(begin)
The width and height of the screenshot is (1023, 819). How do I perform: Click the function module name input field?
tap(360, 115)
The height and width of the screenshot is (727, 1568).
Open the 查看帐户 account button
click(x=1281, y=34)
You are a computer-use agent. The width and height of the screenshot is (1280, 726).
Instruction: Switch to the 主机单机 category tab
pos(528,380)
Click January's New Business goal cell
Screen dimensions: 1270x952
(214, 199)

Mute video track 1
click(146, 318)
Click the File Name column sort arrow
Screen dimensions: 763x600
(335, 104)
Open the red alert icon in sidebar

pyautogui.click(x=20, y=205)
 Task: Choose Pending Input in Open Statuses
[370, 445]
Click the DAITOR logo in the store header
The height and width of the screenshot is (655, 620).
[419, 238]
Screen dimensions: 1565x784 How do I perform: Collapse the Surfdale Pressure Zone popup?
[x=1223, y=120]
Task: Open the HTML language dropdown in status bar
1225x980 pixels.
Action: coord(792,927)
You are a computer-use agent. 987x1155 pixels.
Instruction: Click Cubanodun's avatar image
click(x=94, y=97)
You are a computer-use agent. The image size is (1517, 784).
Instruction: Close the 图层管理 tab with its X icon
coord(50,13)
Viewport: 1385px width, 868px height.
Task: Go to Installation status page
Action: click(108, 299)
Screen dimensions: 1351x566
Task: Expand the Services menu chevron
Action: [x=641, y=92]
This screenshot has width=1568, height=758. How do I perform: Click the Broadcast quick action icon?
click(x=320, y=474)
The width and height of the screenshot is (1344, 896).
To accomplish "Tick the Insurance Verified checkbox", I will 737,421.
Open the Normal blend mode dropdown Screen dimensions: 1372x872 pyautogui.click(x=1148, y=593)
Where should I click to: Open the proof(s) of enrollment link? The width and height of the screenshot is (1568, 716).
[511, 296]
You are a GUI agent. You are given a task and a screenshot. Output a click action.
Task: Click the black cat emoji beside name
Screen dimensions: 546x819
(end)
#### Stated task
Convert the records from the first line through the line containing "click(x=1281, y=34)" into a two-column CSV with the header task,action: one row per record, with the text in task and its answer in action. Quote every field and replace line breaks with spaces.

#### Finished answer
task,action
"The width and height of the screenshot is (1023, 819). How do I perform: Click the function module name input field?","tap(360, 115)"
"The height and width of the screenshot is (727, 1568). Open the 查看帐户 account button","click(x=1281, y=34)"